## [DATA SUPPLIED]

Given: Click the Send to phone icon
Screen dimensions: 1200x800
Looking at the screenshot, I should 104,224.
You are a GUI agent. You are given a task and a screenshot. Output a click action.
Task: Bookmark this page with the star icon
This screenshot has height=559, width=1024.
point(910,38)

## [DIRECTIONS FOR THIS TASK]
Reproduce the listing above word for word.

## [SOLVED PROBLEM]
Given: Click the Send to phone icon
Screen dimensions: 1200x800
Looking at the screenshot, I should 104,224.
You are a GUI agent. You are given a task and a screenshot. Output a click action.
Task: Bookmark this page with the star icon
This screenshot has height=559, width=1024.
point(910,38)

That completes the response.